Could you quote every one of the entries below word for word, leaving the pictures out of your answer?

--- Start DATA FOR THIS TASK ---

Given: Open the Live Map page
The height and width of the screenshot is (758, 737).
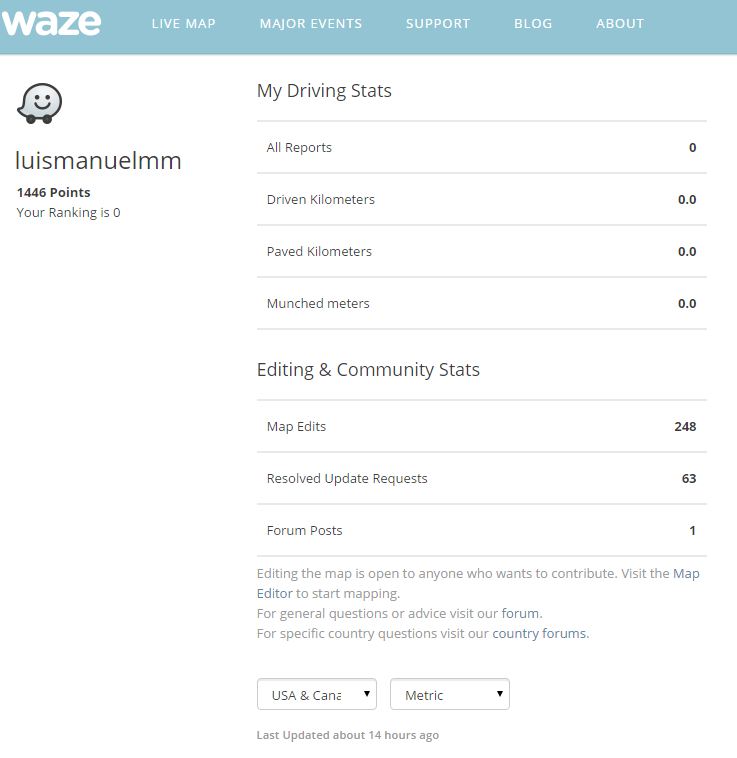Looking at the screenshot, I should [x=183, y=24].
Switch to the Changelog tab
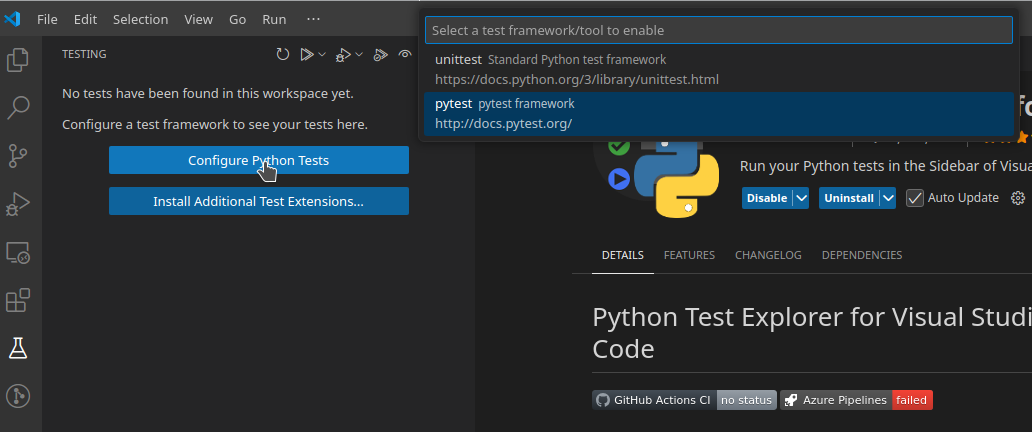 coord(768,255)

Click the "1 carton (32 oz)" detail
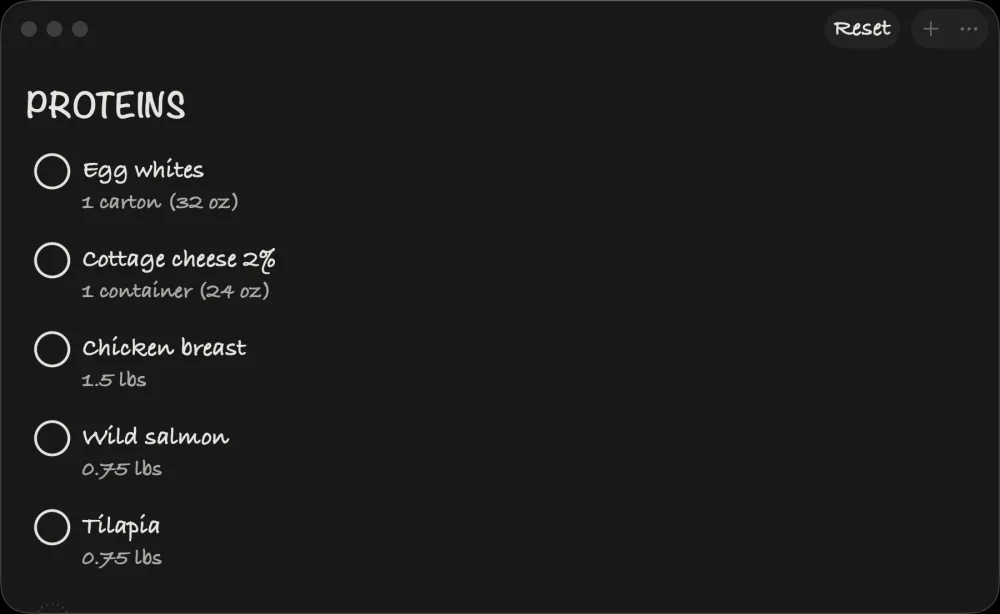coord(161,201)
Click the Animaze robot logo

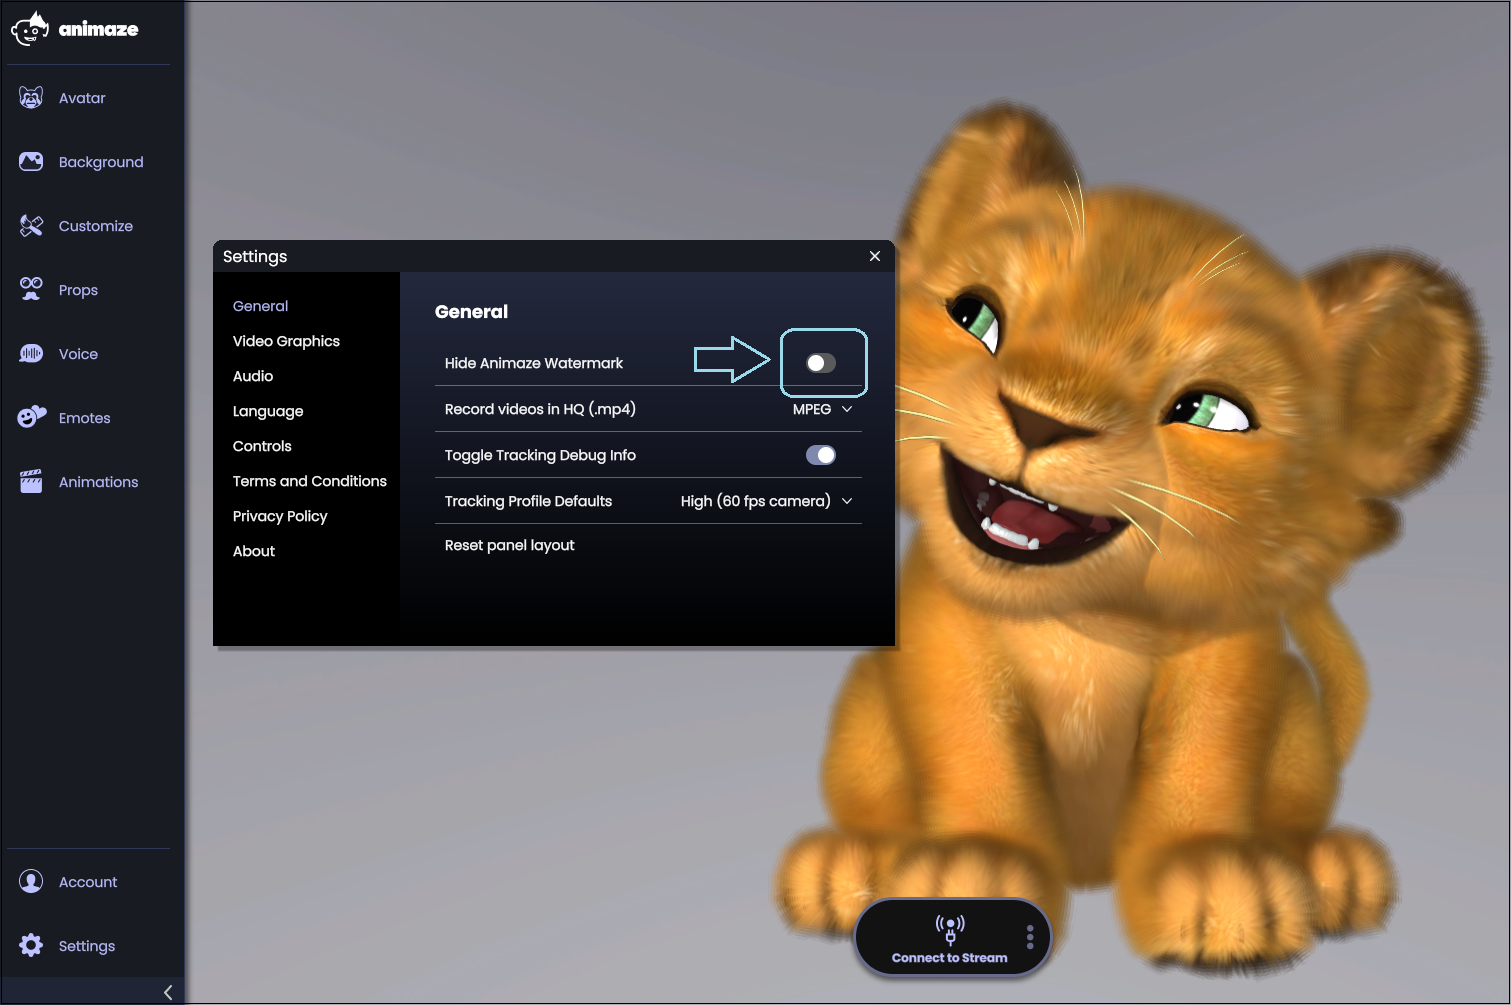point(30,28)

--- End DATA FOR THIS TASK ---

* _COMPLETE RESPONSE_:
Given: Open the Live Map page
The height and width of the screenshot is (758, 737).
Looking at the screenshot, I should [x=183, y=24].
Switch to the Changelog tab
 coord(768,255)

Click the "1 carton (32 oz)" detail
coord(161,201)
Click the Animaze robot logo

point(30,28)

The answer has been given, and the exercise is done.